__Written instruction 1__
Copy the listing word for word, from its first line down through the line that contains "point(517,14)".

__Given passage__

SE 108/10 1 is a clandestine transmitter and receiver, also known as a spy radio set, developed during WWII, in 1942, by OKW-Aussenstelle Wurzen 2 for use by the German Intelligence Service, the Abwehr [1]. The set consists of three small units in tin enclosures, and is often referred to as the Keksdosen (Biscuit tins). It was released in 1942 and was manufactured by OKW-Wurzen at Nischwitz Castle (Germany), alongside the similar, but less powerfull, single-unit SE-109/3.

SE-108/10 in storage cassette, seen from the top. Copyright Günter Hütter [2].

The image above shows the complete set, in the bottom section of a storage cassette. From left to right are receiver (RX), power supply unit (PSU), and transmitter (TX). The three units are inter­connected by means of 4-pin Brechkupplungen (break connectors), so that the set can be used without removing it from the cassette. At the front of the transmitter is a miniature morse key, that can be stowed inside the transmitter's enclosure (otherwise the cassette can not be closed).

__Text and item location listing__
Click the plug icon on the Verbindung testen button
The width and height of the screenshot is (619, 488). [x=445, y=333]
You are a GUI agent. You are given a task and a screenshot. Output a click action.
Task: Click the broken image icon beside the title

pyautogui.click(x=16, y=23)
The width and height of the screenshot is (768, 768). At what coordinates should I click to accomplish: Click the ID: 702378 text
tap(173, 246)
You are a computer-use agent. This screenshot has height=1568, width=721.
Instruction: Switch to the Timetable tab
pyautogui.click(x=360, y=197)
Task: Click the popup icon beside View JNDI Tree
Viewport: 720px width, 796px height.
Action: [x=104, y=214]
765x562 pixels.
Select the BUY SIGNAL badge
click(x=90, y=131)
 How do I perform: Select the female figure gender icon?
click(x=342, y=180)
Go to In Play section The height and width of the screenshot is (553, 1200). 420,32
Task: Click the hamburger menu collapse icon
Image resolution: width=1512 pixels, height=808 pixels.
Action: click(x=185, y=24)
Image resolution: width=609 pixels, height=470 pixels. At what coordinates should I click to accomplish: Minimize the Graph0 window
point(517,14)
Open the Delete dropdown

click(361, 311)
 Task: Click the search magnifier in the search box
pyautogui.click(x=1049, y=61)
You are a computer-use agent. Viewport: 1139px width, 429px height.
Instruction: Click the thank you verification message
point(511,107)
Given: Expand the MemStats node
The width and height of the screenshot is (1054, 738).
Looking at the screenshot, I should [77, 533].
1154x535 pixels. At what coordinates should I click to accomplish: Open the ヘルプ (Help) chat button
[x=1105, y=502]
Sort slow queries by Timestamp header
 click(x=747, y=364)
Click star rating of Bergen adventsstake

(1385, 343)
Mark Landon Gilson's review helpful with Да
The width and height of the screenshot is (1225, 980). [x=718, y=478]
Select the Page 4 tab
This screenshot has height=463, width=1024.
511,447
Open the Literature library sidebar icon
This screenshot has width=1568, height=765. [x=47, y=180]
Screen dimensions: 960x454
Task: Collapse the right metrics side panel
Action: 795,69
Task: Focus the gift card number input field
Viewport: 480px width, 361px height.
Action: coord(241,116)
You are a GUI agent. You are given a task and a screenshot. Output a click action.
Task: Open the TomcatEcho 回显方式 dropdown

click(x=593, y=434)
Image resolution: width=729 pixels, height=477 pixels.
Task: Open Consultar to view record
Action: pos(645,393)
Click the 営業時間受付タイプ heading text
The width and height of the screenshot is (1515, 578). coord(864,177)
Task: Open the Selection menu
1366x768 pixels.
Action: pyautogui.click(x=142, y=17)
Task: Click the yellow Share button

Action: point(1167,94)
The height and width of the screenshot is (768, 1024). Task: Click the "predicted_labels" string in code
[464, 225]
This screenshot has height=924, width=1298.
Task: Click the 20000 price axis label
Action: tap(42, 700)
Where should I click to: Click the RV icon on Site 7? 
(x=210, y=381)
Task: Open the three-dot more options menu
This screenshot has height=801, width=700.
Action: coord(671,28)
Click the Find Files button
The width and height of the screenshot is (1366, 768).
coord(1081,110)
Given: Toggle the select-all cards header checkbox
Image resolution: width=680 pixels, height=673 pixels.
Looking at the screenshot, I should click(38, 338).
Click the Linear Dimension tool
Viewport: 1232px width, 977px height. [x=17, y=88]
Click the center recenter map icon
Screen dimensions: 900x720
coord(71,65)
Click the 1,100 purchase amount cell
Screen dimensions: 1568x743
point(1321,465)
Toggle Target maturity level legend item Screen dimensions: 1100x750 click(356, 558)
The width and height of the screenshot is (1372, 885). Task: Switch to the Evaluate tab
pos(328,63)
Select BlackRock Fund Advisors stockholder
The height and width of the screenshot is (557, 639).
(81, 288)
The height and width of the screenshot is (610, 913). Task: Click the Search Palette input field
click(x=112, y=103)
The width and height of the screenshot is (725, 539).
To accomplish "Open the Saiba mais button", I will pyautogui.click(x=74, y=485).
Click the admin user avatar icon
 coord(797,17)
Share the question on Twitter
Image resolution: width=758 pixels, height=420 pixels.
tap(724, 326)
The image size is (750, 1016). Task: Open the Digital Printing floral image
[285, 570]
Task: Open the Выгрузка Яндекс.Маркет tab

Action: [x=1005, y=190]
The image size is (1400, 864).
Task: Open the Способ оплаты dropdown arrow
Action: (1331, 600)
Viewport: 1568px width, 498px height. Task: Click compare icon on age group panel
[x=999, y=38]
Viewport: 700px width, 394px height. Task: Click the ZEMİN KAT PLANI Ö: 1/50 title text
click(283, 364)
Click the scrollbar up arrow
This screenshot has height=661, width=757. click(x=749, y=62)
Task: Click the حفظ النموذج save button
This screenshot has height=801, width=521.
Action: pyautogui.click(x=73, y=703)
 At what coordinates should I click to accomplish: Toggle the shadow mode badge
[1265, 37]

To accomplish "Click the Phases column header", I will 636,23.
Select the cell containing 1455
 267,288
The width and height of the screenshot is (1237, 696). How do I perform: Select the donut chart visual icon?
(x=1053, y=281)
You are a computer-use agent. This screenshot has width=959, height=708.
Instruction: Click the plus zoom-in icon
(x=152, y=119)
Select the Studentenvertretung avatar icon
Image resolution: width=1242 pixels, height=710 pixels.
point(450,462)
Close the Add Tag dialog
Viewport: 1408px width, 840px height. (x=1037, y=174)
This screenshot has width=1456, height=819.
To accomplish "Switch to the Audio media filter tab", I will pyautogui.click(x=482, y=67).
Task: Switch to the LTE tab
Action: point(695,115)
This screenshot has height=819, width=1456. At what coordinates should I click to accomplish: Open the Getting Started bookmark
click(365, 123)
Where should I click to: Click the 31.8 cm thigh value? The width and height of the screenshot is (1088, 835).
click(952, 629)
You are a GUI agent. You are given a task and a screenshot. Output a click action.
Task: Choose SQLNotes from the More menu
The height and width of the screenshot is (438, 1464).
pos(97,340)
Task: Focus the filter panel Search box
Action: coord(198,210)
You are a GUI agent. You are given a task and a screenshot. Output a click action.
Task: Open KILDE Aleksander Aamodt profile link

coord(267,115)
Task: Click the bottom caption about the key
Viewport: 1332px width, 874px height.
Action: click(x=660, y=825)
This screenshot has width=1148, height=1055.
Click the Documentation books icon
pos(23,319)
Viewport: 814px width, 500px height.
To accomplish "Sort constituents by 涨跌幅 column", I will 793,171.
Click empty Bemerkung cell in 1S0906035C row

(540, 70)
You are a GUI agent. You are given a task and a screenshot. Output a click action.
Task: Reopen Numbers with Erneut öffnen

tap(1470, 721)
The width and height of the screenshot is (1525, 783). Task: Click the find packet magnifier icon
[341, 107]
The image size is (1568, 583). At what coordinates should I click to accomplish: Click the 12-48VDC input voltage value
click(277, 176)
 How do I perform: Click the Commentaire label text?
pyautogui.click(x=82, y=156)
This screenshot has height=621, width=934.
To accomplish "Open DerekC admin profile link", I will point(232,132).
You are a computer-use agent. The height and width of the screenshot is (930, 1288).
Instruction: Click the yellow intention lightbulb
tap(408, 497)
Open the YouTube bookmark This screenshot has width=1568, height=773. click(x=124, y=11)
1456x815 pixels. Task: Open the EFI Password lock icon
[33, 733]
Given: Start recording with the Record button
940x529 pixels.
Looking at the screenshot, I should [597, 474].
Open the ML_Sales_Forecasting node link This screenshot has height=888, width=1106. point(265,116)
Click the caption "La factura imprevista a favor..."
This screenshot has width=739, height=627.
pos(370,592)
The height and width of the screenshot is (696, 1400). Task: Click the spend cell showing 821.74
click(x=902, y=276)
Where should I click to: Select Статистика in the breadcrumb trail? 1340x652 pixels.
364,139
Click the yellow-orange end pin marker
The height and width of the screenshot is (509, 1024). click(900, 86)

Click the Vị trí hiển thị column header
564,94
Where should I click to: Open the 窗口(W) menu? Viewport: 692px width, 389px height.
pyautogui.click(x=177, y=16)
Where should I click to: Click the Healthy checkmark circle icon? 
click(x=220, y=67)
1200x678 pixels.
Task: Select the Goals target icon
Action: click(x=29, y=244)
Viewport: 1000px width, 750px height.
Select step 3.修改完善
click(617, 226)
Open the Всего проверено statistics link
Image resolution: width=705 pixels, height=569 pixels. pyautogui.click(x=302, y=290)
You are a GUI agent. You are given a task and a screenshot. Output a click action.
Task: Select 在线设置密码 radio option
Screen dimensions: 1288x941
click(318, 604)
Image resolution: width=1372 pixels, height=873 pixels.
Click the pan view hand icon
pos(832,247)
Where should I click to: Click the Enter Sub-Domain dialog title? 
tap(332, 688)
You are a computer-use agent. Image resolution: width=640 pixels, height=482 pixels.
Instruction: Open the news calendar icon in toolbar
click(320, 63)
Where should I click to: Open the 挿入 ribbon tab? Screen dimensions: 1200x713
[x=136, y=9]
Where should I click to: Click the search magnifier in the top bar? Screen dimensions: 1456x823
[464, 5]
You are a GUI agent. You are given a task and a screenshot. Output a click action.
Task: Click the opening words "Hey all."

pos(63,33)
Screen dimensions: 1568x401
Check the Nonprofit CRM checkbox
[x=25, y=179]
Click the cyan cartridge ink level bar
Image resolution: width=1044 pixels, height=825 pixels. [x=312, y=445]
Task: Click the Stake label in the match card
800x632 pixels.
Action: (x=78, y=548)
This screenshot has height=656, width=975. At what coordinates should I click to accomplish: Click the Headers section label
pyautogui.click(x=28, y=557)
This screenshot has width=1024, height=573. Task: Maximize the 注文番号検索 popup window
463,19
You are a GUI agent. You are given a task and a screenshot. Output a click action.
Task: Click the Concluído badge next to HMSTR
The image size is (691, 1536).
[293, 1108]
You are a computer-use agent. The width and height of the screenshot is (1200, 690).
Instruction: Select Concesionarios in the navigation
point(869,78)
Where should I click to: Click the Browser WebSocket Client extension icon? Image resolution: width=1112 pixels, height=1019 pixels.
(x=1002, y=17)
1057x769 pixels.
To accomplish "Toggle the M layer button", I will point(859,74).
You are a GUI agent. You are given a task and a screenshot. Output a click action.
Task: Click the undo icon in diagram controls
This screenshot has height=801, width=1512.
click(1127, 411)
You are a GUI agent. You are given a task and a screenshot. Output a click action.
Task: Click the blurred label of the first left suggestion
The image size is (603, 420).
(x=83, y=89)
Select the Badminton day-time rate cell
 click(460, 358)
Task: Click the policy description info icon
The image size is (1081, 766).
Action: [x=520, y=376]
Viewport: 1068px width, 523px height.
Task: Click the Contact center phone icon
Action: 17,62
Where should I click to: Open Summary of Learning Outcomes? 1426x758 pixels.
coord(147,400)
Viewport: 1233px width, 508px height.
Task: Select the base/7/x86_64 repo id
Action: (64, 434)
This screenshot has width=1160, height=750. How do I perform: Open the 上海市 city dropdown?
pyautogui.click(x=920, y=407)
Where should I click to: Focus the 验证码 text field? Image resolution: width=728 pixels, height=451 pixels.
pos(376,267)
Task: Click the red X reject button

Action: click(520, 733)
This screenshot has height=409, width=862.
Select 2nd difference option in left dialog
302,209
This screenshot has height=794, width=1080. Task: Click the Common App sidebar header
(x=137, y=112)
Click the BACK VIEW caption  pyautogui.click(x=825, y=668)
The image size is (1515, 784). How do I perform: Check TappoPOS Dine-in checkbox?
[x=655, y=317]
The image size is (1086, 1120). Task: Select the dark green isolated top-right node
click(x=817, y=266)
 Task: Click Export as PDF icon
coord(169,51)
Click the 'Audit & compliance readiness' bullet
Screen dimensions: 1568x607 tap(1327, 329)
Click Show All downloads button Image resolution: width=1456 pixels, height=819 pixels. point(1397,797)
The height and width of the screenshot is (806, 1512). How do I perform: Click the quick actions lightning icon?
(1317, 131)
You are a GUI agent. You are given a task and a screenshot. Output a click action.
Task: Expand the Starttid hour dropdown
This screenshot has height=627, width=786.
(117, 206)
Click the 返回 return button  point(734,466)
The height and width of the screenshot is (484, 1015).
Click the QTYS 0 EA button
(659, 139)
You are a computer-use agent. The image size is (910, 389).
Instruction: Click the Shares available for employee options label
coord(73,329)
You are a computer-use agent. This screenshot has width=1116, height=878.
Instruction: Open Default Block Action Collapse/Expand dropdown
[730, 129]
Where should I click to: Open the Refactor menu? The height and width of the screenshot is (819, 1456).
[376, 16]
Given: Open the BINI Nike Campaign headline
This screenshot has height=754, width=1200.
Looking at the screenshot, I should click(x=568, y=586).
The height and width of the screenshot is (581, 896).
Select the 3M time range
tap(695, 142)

__Written instruction 2__
Repeat the passage on the SE-108/10 spy radio set word for word.

__Complete response 1__
Click the plug icon on the Verbindung testen button
The width and height of the screenshot is (619, 488). [x=445, y=333]
You are a GUI agent. You are given a task and a screenshot. Output a click action.
Task: Click the broken image icon beside the title

pyautogui.click(x=16, y=23)
The width and height of the screenshot is (768, 768). At what coordinates should I click to accomplish: Click the ID: 702378 text
tap(173, 246)
You are a computer-use agent. This screenshot has height=1568, width=721.
Instruction: Switch to the Timetable tab
pyautogui.click(x=360, y=197)
Task: Click the popup icon beside View JNDI Tree
Viewport: 720px width, 796px height.
Action: [x=104, y=214]
765x562 pixels.
Select the BUY SIGNAL badge
click(x=90, y=131)
 How do I perform: Select the female figure gender icon?
click(x=342, y=180)
Go to In Play section The height and width of the screenshot is (553, 1200). 420,32
Task: Click the hamburger menu collapse icon
Image resolution: width=1512 pixels, height=808 pixels.
Action: click(x=185, y=24)
Image resolution: width=609 pixels, height=470 pixels. At what coordinates should I click to accomplish: Minimize the Graph0 window
point(517,14)

__Complete response 2__
SE 108/10 1 is a clandestine transmitter and receiver, also known as a spy radio set, developed during WWII, in 1942, by OKW-Aussenstelle Wurzen 2 for use by the German Intelligence Service, the Abwehr [1]. The set consists of three small units in tin enclosures, and is often referred to as the Keksdosen (Biscuit tins). It was released in 1942 and was manufactured by OKW-Wurzen at Nischwitz Castle (Germany), alongside the similar, but less powerfull, single-unit SE-109/3.

SE-108/10 in storage cassette, seen from the top. Copyright Günter Hütter [2].

The image above shows the complete set, in the bottom section of a storage cassette. From left to right are receiver (RX), power supply unit (PSU), and transmitter (TX). The three units are inter­connected by means of 4-pin Brechkupplungen (break connectors), so that the set can be used without removing it from the cassette. At the front of the transmitter is a miniature morse key, that can be stowed inside the transmitter's enclosure (otherwise the cassette can not be closed).